Interpreting Topic Modeling Tool Results - Panama Papers News Coverage
"Panama Papers" News Story
The "Panama Papers" were about 12 million leaked documents that shed light upon people around the world who were hiding money in offshore entities through the Panamanian company Mossack Fonseca. The news coverage in the immediate aftermath of the leak tended to focus on a wide range of issues from the technical aspects of a hack to the implications of various world leaders and celebrities who were exposed. In the weeks following the leak, I selected 34 articles about the issue and extracted the text content into text files (see articles below.)
Manual Topic Modeling Activity
Topic Modeling is an algorithm that finds “a recurring pattern of co-occurring words” in a corpus of text. This does take overall usage of a word across the entire corpus into consideration, so words used often in many documents will not appear in every topic. So, for example, "Panama" will almost certainly be used at least once in every article — the average is about 6.3 times per article. However, "Panama" will only be included in an article's keywords if it's used a significant amount of times and has close usage relationships with other words.

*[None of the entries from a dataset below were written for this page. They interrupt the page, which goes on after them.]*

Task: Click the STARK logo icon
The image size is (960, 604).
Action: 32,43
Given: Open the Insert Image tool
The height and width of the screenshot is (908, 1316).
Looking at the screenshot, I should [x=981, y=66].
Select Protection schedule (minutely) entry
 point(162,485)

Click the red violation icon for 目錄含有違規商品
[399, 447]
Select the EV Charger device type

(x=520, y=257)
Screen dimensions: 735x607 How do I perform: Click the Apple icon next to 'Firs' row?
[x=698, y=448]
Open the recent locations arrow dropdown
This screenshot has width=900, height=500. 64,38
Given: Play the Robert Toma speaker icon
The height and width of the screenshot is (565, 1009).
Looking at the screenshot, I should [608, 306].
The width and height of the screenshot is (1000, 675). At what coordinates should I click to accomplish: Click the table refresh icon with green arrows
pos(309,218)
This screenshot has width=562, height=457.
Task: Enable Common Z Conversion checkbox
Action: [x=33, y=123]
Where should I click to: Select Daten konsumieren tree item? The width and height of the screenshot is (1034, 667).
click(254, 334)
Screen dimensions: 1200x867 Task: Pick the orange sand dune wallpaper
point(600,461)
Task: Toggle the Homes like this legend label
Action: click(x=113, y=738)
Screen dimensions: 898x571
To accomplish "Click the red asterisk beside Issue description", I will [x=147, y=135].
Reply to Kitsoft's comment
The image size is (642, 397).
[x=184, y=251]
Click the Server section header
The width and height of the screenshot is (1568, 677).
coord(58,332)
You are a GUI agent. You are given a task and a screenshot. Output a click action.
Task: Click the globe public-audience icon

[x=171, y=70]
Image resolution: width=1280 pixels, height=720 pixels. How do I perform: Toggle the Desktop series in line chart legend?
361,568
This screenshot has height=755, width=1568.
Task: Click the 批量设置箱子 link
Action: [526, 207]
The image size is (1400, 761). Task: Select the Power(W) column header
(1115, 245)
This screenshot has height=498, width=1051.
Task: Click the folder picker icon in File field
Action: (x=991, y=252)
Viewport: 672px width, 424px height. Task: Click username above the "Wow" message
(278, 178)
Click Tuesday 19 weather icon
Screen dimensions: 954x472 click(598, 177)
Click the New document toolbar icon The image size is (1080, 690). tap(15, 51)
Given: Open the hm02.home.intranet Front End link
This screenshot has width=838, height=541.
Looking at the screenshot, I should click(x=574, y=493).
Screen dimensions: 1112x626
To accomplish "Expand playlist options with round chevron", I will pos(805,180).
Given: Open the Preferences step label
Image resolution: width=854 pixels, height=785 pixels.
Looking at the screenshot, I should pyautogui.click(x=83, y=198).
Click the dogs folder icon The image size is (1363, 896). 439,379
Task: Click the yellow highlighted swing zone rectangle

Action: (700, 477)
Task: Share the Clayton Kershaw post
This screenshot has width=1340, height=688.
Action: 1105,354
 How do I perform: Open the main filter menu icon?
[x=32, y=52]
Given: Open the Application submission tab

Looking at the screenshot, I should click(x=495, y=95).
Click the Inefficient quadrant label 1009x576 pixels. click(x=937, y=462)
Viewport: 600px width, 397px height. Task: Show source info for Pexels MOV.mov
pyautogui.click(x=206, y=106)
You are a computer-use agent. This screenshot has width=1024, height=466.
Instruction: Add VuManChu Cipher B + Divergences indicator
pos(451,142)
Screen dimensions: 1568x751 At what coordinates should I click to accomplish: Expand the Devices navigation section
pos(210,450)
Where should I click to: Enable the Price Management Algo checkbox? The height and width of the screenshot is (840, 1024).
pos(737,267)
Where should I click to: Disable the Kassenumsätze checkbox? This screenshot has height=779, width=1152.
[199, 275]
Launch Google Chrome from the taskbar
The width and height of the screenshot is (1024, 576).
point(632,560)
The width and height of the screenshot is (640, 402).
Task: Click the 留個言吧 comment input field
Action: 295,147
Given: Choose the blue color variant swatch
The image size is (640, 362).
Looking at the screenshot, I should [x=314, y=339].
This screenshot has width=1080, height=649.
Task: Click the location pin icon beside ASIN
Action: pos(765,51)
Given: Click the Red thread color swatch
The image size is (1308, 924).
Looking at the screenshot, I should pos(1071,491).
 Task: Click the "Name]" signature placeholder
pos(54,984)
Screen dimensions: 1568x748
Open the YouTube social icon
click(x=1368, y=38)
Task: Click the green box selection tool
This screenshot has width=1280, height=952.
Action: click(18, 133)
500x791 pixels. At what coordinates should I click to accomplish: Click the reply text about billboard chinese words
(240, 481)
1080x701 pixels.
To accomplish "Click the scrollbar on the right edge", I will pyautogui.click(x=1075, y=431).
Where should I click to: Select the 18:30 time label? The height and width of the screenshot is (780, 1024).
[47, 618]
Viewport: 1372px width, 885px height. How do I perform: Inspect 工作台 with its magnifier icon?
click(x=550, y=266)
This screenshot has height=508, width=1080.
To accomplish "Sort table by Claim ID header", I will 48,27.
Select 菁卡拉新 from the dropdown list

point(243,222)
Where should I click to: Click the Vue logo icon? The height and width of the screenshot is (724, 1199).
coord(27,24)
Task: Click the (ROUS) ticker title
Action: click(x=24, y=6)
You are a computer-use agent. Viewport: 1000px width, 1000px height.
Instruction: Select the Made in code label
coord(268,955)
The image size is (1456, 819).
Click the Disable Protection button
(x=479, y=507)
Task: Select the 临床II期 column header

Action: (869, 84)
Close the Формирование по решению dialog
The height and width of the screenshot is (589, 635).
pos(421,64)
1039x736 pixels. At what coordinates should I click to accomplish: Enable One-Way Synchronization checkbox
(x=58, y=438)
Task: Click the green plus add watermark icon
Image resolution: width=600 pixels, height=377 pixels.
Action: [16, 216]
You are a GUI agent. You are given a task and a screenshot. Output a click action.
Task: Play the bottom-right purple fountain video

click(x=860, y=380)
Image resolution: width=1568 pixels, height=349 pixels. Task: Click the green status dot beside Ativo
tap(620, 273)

Today you'll skim a few articles and try your best to imitate topic modeling algorithms. Your assigned articles can be found below.
Comparing and Analyzing Results
I used Topic Modeling Tool (TMT), an easy-to-use tool for using MALLET for topic modeling. TMT produces a set of CSV files and a set of HTML files with your output. Take a look at these results with 20 topics. (Remember, these aren't labeled topics, they're clusters of words that likely represent a topic.)
Are there any identifiable "topics" here? Are there any "topics" that don't seem to make sense?
If you click on one of the topics, you'll see the list of documents ordered by how closely each document corresponds with the topic. The number in parentheses is the number of times words in the topic appear in the document. Now click on one of the text files. This will show you the full text of the file, and it will also show the topics that align closely with your topic.
Take a few minutes and explore these results. Click through the network of topics and documents and see if you can find any patterns.
Once you've examined the results with 20 topics, take a look at the same articles run with 40 topics.
What differences do you see between 20 topics and 40 topics? Which set do you think are most useful to you? Why?